We bring our palms together
...in thanks and gratitude for the great abundance of all Nature.
...in thanks and gratitude for the hard work and efforts of everyone in society.
...in gratitude to our parents and our ancestors.
...to honor the deepest character of each and every person.
...to honor our deep debt of gratitude to all the Ancients and the Buddha.
In a Zen dojo, sutras are chanted with every meal, to express and cultivate deep gratitude. The meal sutras are reflections on and from a state of gratefulness.
Even one bowl of simple rice gruel is the result of many people's efforts. We honor the effort of each person who made it possible for the food to arrive at our table. This must be seen clearly, pointedly, as we receive the food. This is especially true for people of training, who do not work for money but depend on offerings from others to support their livelihood.

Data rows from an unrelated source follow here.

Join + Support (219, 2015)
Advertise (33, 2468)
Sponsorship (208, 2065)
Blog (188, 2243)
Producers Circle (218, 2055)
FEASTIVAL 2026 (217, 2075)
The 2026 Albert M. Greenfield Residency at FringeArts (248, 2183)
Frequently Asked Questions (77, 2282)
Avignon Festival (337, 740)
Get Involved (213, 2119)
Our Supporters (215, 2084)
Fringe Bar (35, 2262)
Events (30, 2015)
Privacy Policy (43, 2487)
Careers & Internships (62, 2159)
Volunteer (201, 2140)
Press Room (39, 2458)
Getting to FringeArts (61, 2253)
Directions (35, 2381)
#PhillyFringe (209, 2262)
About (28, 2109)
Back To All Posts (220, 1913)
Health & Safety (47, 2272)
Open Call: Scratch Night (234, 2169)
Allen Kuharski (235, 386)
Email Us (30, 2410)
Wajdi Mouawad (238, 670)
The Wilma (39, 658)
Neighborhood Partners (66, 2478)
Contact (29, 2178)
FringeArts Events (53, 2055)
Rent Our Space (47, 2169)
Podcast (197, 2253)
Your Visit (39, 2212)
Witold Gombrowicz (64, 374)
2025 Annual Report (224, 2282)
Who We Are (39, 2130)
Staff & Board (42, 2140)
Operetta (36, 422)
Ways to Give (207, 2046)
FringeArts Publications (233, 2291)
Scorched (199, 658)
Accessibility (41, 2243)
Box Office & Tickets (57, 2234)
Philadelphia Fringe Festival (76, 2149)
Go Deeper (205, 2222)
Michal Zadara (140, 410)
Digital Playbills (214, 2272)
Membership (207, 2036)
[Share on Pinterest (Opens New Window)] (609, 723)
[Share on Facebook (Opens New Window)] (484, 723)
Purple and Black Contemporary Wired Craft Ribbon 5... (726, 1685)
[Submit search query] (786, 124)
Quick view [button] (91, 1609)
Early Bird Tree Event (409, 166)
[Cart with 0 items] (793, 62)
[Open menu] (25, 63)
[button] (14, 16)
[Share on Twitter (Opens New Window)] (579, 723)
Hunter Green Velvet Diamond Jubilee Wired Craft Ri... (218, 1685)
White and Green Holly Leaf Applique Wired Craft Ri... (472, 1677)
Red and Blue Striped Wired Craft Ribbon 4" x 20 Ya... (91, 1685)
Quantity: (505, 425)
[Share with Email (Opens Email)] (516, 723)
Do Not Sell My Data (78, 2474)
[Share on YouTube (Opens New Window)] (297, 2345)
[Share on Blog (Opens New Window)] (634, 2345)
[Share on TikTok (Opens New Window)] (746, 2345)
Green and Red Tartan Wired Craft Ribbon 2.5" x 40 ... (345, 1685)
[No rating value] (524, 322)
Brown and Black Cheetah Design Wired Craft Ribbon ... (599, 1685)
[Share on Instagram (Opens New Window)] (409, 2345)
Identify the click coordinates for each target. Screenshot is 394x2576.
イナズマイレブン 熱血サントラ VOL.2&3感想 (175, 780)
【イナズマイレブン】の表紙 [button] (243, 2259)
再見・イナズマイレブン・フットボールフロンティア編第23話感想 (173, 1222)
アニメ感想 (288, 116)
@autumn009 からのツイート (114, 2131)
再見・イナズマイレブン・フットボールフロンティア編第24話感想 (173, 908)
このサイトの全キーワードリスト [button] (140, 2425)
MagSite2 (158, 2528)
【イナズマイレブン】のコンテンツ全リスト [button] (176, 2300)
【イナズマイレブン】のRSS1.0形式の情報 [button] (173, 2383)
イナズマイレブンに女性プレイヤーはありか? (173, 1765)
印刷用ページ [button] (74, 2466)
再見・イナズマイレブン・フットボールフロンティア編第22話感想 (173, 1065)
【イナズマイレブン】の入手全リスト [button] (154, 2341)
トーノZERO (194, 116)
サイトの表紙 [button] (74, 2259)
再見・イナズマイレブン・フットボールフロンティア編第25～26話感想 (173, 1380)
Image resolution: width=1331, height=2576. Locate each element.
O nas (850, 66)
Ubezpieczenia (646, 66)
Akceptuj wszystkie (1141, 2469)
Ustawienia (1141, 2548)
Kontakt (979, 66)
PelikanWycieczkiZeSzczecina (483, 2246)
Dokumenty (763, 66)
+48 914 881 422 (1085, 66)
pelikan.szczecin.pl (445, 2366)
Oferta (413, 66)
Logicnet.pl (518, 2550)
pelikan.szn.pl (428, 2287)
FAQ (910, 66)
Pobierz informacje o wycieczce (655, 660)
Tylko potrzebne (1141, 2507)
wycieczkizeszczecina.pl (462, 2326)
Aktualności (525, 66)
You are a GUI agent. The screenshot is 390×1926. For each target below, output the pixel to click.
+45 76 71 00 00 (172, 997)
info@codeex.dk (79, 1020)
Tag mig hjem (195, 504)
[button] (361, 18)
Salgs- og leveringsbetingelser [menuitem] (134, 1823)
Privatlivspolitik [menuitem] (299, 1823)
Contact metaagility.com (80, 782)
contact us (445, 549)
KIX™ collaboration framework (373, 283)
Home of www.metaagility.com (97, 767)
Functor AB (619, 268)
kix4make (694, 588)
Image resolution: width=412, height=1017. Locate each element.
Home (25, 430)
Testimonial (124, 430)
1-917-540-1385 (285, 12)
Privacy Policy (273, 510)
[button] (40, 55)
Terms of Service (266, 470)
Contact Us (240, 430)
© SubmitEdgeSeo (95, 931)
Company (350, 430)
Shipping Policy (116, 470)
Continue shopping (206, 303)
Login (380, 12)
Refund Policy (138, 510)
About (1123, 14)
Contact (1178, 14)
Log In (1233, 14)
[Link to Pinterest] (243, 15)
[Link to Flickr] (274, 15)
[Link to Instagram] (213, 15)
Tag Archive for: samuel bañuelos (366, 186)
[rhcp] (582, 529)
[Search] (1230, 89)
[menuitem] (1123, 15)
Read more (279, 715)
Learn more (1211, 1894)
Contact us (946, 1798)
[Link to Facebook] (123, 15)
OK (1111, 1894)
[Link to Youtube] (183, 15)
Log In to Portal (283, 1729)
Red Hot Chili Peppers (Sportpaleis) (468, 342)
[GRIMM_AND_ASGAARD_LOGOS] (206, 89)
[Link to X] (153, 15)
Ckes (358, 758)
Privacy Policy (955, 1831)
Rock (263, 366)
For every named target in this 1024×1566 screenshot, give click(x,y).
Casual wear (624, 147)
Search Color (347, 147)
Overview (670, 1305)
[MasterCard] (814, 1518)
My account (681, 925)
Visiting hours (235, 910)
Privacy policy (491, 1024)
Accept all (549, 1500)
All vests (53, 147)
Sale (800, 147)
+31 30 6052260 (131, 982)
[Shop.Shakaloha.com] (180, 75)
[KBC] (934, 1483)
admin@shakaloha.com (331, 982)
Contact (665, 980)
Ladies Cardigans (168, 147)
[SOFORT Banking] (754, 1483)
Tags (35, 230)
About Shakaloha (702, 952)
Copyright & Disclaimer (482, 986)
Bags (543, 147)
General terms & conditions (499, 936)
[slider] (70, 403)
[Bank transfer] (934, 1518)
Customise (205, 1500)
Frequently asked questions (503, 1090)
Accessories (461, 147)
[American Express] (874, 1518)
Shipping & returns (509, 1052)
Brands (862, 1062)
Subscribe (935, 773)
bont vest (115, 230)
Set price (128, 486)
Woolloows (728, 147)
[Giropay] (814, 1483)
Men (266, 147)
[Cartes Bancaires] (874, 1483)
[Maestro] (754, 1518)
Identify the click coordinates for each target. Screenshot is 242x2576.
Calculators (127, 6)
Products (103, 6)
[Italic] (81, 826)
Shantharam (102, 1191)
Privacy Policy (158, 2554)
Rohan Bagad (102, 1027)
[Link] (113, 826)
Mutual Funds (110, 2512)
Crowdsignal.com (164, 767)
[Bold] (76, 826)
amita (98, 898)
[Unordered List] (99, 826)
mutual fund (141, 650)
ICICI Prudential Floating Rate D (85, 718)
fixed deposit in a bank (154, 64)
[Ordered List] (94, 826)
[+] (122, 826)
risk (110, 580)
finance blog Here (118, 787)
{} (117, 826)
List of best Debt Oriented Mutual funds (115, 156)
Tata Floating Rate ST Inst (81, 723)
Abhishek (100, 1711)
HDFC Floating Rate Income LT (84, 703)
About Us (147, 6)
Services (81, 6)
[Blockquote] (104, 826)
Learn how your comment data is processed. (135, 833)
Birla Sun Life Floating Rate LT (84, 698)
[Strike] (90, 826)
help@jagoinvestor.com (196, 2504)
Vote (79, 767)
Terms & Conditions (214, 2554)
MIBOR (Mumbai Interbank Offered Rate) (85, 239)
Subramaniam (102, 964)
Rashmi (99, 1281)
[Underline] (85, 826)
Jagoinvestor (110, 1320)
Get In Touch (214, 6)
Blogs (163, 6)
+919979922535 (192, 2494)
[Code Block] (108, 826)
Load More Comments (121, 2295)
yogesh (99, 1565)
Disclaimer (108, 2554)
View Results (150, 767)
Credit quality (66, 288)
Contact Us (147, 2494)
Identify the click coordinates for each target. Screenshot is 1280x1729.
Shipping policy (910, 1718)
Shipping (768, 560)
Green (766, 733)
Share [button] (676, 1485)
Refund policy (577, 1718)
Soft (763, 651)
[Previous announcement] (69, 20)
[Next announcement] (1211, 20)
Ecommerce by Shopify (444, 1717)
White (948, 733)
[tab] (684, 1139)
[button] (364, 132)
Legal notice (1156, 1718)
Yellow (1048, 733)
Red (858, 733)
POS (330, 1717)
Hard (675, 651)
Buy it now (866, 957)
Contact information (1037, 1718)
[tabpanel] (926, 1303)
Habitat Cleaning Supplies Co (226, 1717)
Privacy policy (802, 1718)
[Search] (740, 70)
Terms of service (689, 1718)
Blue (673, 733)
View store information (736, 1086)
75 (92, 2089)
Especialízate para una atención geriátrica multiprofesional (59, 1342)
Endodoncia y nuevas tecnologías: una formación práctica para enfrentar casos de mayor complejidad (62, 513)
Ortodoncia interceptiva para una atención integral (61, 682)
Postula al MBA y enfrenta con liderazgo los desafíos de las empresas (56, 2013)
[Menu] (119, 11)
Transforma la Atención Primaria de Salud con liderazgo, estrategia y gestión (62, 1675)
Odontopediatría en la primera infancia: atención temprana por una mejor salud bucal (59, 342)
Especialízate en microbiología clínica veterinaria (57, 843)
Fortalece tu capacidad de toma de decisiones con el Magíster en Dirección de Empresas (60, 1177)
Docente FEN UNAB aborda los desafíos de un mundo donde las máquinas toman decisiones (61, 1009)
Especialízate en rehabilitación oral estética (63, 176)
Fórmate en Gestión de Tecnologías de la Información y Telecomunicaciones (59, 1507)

Hyakujo Zenji said: “Do not be grateful for the just great bounty of Nature and blessings from God, but at the same time see how important are the strong efforts of people in society.” We must appreciate not only the bounty of natural resources, but also the work of people who cultivate these resources.
Hyakujo Zenji also said it is greed to partake of the efforts of others without ourselves working. In this context he spoke his famous words "A day without working is a day without eating.”
In gratitude, we should respect the efforts of others, not grab and take greedily for ourselves. All of us must work, without resenting any bit of extra effort, no matter what it is. How best to offer the work we can is a basic consideration in sustaining a functional society.
Each of us must consciously give fullest effort to 'deserve' the food we consume. Having "earned our bread" with sufficient work, we eat deservingly, free from shame.
We chant to help release our attachment to eating for delectation and indulging preferences. We chant to let go of the gluttonous desire to eat more and more. It has been said that food is not for only for our physical body but to cultivate our Mind. True nutrition is sustenance for both body and mind.
We can eat with gratitude, consciously, or eat in a numb, insensitive way. For eons, food has been considered a gift of the gods and a blessing of Great Nature. We must not take our meals selfishly, but as in the deep harmony of a good household, receive and share them together.